“The last thing IBM needs is a vision.” – Lou Gerstner, 1993
Johnny Carson, in the Carnac routine he lovingly borrowed from the late, great, Ernie Kovacs, gave the answer first. The question was in a closed envelope that had been “kept in a hermetically sealed mayonnaise jar on Funk and Wagnall’s doorstep.”
In best Carnac/Kovacs fashion, the answer is, “Little, brittle, and fiddle.” But you have to wait for the question while we take care of some unfinished business.
Awhile back, as evidence of my bipartisanship when taking cheap shots at politicos, I promised to never mention Zippergate without also mentioning Iran Scam. I should have left it at that.
It turns out the particular infraction I reported — selling drugs to Americans to finance the Nicaraguan Contras — was a story reported and then retracted by the San Jose Mercury News, not a finding of Walsh’s official investigation. So from here on in, I’ll be bipartisan by referencing Iran Scam’s arms-for-hostages deal and gleeful destruction of evidence. My thanks to the readers who pointed this out.
Why bring up politics yet again? Because, to paraphrase another Carson-ism, this is one of those theme issues that only InfoWorld can do with such panache. The theme? IT and the Bush administration.
As I said, the answer is, “Little, brittle, and fiddle.” It’s a three part question. Part 1: What impact will the Bush administration have on the IT industry? The answer: “Little.” Bush will mostly let industry evolve on its own.
The biggest IT impact will be increased telecom costs. Why? Michael Powell, the FCC’s new head, has already announced he’s going to be the ultimate deregulator. In particular, he does not plan to review mergers and acquisitions, so business and bigness will increasingly converge (probably into the Texan noun “bidness”.)
You’ll hear merger proponents argue the need to remain competitive, and that increased economies of scale will reduce costs for consumers. The reality: Fewer competitors means less competition, leading to higher prices, not lower ones.
The big open issue is the FBI’s proposed Internet surveillance system, Carnivore. The Bush administration might view it as Big Government (bad), or National Security (good). My guess: Bush Sr. headed the CIA, Cheney headed up Defense, so National Security wins and Carnivore is a go.
Time for Part 2. The answer is, “Brittle.” The question: What will the economy be like?
This won’t be Bush’s fault. It also isn’t Alan Greenspan’s fault, nor can we tag anyone named Clinton with it either.
The last boom was fueled by access to capital, not sustainable demand for goods and services, so capacity increased far in excess of real economic growth. Inflated equity financed the difference. The mechanisms were indirect, but nonetheless real — irrationally high stock prices drove unwarranted business expansion. Now the balloon has returned to earth.
Retail space increased at three times the rate of economic growth; the story for manufacturing capacity and warehouse space is similar. With stock prices returning to normal, the imaginary wealth that drove anticipations of continued high spending is gone. And there’s nothing to replace it on the horizon.

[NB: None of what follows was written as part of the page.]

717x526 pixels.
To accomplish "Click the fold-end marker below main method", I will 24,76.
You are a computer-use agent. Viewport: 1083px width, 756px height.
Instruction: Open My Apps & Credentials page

So for the next several years, the economy will be brittle, and there’s very little that Bush, Greenspan, or anyone else can do about it. There’s the proposed tax cut, of course, but its impact will be marginal at best. Why? For every new dollar made available for consumer spending, there’s one less dollar spent to pay off the Federal debt. That leads to less government spending on programs that would also directly boost the economy, or increased federal debt that requires more taxes to pay off.
Which leaves Part 3. The answer: “Fiddle.” The question: What impact will this administration have on the information technology used by the federal government itself?
So far, there’s no evidence Bush himself even thinks about the question. Between the sputtering economy and proposed tax cut there won’t be much left to reform and rationalize the government’s IT infrastructure anyway. So don’t expect much in the way of large-scale IT programs during this administration. The possible exception is the military’s infrastructure. Given who Bush has on its team, Defense IT could get a shot in the arm — most likely through application of commercial technology, though, as opposed to the advanced research projects sponsored by the defense community in years past. It’s too bad, too. After all, another advanced research project created the Internet.
On the whole, though, expect the Bush team to fiddle with IT to the extent possible given very limited resources and a president who’s attention will be elsewhere.